To say that Dollarma is a strong growth business would be an understatement. This is what Alibaba should have been had the IPO not been a disaster. This is what “perfection” looks like in terms of investment. Really, it would be hard to find a better graph for any stock. Up 1,159%; like wtf?
Dollarama operates, well, dollar stores. Back in the days, most of its items were $1 items, but today, you can hardly find anything at that price. Still, it sells high-quality brands at extremely attractive prices, all in one store. You can find the same toothpaste or deodorant you find at a pharmacy for half the price. You can also find clothes, disguises, office supplies, kitchen things (and not just crap) for a fraction of what you’d pay elsewhere. A plate that you would find for $20 at a kitchen sale will be $3 there.
Every time I step into a Dollarama, I am impressed. I always find something new or interesting. I have been told that Dollarama tracks every single item of every single row or every single shop and optimize its product mix for every market. While I have problems believing that, I have no problems believing that Dollarma is a highly-optimized store and, to me and millions of other Canadians, it became a go-to destination. If you want something that’s normally under $10, chances are you can grab it there for $2.50.
For instance, just a few days ago, I needed a new bathsuit. I wasn’t sure I wanted to pay the $50+ price tag those things usually include, so I went to Dollarama and, boom, $3 and I got it.
Need soil for your plants? Or maybe the plants themselves? Or maybe some way to water them automatically or maybe some fertilizer? Dollarama has all of that. And I don’t doubt that in a few years, it will begin offering cheap electronics. Toasters, air fryers, that kind of thing, for a ridiculously-low price as well.
Dollarama also sells things that you will use regularly, again at very low prices. Need some wrapping paper? Some ziploc bags? Yeah, I think you know where I’m going now. Some stores even sell fresh breads.
I have zero doubt Dollarma will keep doing amazing and I will regret selling my IPO shares for the rest of my life. Overall, Dollarama is the best store in Canada and by far the best retail stock you could ever invest in.
Even at their current valuation, I think it’s a top pick. I think that they can easily hit $50B just with normal growth and probably $100B with a few acquisitions and perhaps stores in the US. But that’s several years away.
Want an amazing buy and hold shares in the retail sector? Dollarama is for you.

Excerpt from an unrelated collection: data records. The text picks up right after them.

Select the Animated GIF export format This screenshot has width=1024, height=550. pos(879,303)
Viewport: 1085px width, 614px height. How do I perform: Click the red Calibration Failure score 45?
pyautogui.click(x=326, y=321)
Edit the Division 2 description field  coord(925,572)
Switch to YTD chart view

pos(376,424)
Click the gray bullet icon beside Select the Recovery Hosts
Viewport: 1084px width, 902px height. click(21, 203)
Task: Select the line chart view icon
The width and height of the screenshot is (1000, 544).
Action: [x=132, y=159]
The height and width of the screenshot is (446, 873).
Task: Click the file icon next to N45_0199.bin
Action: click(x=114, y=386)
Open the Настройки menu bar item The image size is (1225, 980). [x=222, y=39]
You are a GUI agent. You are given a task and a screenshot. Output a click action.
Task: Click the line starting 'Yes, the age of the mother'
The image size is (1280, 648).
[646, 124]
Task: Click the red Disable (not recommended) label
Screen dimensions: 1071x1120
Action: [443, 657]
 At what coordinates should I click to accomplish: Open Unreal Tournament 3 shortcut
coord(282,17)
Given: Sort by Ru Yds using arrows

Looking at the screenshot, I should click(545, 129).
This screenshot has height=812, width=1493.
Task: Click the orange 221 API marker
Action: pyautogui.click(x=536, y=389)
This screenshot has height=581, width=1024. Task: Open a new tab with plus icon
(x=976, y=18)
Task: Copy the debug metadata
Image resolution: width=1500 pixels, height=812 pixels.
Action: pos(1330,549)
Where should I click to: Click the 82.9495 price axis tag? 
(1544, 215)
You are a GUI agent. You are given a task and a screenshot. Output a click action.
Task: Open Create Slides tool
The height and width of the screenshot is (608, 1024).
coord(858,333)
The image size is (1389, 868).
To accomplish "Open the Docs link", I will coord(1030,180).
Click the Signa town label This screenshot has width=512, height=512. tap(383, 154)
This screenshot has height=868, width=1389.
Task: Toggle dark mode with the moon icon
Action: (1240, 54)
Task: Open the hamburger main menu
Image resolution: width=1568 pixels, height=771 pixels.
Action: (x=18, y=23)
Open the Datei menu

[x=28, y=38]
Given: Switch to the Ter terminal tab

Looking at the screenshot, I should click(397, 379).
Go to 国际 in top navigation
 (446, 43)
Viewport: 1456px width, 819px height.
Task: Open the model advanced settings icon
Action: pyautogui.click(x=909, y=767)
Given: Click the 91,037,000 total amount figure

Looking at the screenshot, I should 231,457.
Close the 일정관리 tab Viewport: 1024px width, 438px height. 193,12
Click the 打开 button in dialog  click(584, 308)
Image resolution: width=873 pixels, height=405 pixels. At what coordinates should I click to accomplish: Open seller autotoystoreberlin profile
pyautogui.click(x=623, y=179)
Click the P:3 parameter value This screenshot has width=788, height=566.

All three retail shares I presented offered very different growth profiles, from a convenience store to a grocery chain and a dollar shop. I think all three belong in solid, balanced portfolio. Looking at how they fared:
You can see they all did amazing, easily beating the market. I think all three will keep doing very well, but if I were to pick just one, I’d pick Dollarma, even after going up 1,170%. It’s just that well managed and that amazing.